━━━━━ Records supplied ━━━━━

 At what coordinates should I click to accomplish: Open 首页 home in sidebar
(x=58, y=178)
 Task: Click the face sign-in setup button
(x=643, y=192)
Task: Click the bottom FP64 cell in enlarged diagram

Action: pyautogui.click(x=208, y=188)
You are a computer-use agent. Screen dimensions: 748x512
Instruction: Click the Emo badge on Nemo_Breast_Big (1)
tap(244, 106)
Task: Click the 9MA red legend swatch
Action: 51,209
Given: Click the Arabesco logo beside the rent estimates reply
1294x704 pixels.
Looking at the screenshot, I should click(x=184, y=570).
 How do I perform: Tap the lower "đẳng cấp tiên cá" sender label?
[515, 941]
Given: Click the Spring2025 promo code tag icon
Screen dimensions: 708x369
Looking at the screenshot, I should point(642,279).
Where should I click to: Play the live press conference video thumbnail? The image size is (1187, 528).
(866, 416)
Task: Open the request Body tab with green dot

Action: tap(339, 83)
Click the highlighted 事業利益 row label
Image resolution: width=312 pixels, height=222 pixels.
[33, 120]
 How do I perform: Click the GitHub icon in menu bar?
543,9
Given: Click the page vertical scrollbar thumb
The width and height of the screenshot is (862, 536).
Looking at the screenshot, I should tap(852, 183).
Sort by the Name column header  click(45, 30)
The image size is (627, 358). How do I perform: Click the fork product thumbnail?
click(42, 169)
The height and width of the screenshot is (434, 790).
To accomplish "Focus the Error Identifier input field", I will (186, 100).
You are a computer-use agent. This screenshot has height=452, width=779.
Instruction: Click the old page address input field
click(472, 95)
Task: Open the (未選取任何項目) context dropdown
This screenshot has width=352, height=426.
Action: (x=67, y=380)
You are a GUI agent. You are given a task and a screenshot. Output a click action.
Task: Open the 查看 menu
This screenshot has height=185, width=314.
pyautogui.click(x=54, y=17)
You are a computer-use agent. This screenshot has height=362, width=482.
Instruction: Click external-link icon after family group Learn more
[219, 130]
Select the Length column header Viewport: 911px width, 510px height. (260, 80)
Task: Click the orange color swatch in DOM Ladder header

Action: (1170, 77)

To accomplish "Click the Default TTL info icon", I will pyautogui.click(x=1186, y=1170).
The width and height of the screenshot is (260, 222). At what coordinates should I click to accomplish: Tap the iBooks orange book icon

━━━━━

[Prompt] Write the rows between the lines holding "You are a GUI" and "will pyautogui.click(x=1186, y=1170).", inclusive, as a two-column CSV with the headers request and answer. Give one row for each request, with its text and its answer each in a single quoted field and any line breaks replaced by spaces.

[Result of the task]
request,answer
"You are a GUI agent. You are given a task and a screenshot. Output a click action. Task: Open the 查看 menu This screenshot has height=185, width=314.","pyautogui.click(x=54, y=17)"
"You are a computer-use agent. This screenshot has height=362, width=482. Instruction: Click external-link icon after family group Learn more","[219, 130]"
"Select the Length column header Viewport: 911px width, 510px height.","(260, 80)"
"Task: Click the orange color swatch in DOM Ladder header","Action: (1170, 77)"
"To accomplish ""Click the Default TTL info icon"",","I will pyautogui.click(x=1186, y=1170)."